Régulièrement pointée du doigt pour des failles dans son dispositif de sécurité – raison invoquée par les autorités londoniennes pour lui retirer sa licence -, Uber multiplie les démarches pour renforcer ce volet. Depuis le 24 février, les voyageurs d’affaires peuvent ainsi solliciter lors de leur réservation l’envoi d’un code PIN à quatre chiffres. Celui-ci est ensuite communiqué au chauffeur avant de prendre place à bord de son véhicule. Objectif : garantir qu’il s’agit bien du bon interlocuteur, et du bon VTC. En outre, cette fonctionnalité baptisée « Vérifiez votre course » peut être paramétrée dans l’application, pour être systématiquement activée, ou se limiter aux courses nocturnes, entre 21 heures et 6 heures.

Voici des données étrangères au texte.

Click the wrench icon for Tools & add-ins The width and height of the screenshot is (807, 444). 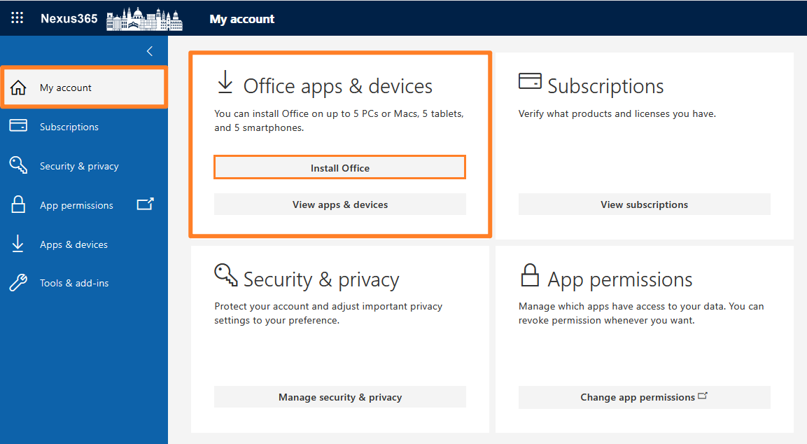click(18, 283)
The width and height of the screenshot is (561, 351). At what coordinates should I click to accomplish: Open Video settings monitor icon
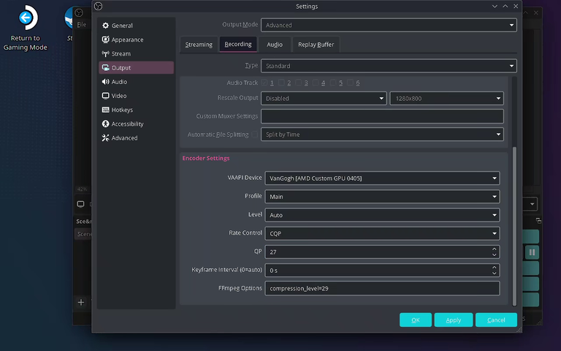point(105,96)
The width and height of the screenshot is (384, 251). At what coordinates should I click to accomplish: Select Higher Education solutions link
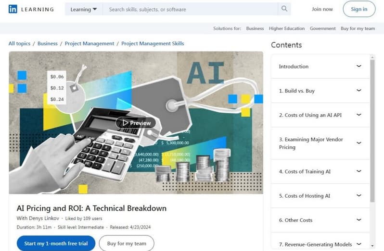click(x=287, y=28)
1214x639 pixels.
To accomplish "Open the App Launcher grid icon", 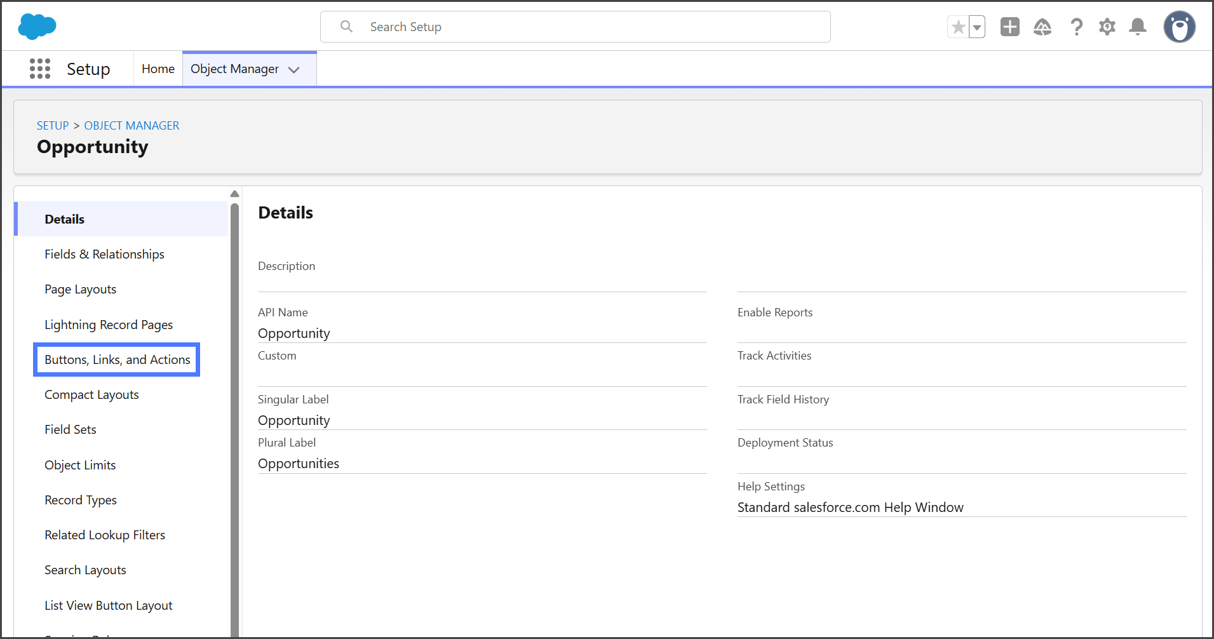I will 40,69.
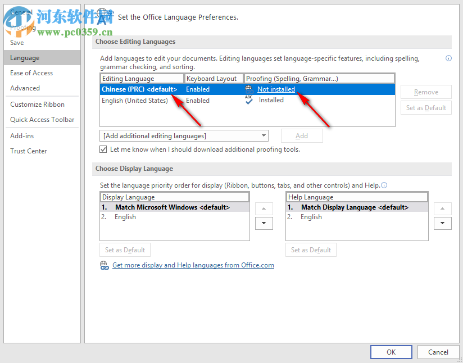Viewport: 463px width, 363px height.
Task: Click the Help Language up arrow
Action: [442, 208]

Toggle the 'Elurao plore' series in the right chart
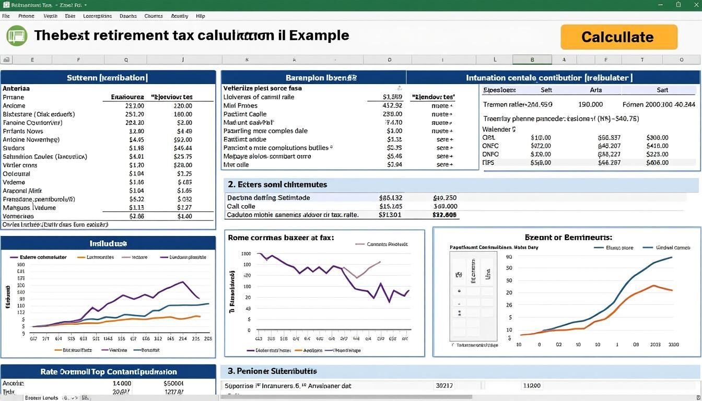tap(599, 247)
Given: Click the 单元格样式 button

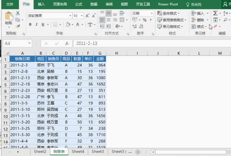Looking at the screenshot, I should [x=170, y=26].
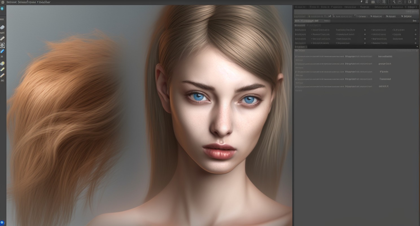Click the wrench icon in the top-right toolbar
Image resolution: width=420 pixels, height=226 pixels.
click(x=394, y=2)
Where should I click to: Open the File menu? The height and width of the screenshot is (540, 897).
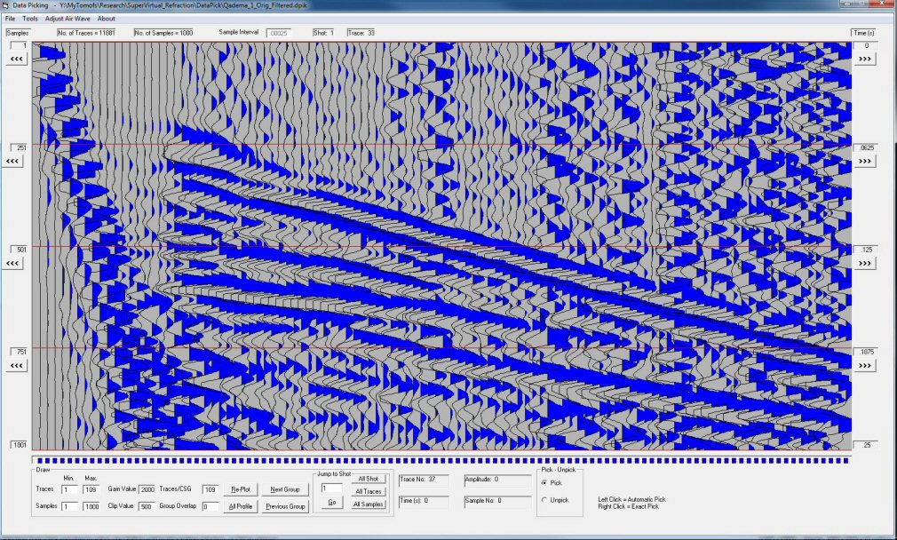pos(11,18)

Reste à savoir jusqu’où Uber compte aller pour se prémunir contre d’éventuelles dérives à bord de ses véhicules. Ainsi, de l’autre côté de l’Atlantique, Uber a placé le curseur beaucoup plus loin. D’après le Washington Post, la plateforme VTC expérimente en Amérique Latine une fonctionnalité permettant de procéder à un enregistrement audio de la course, accessible uniquement par Uber, au cas où un incident soit intervenu.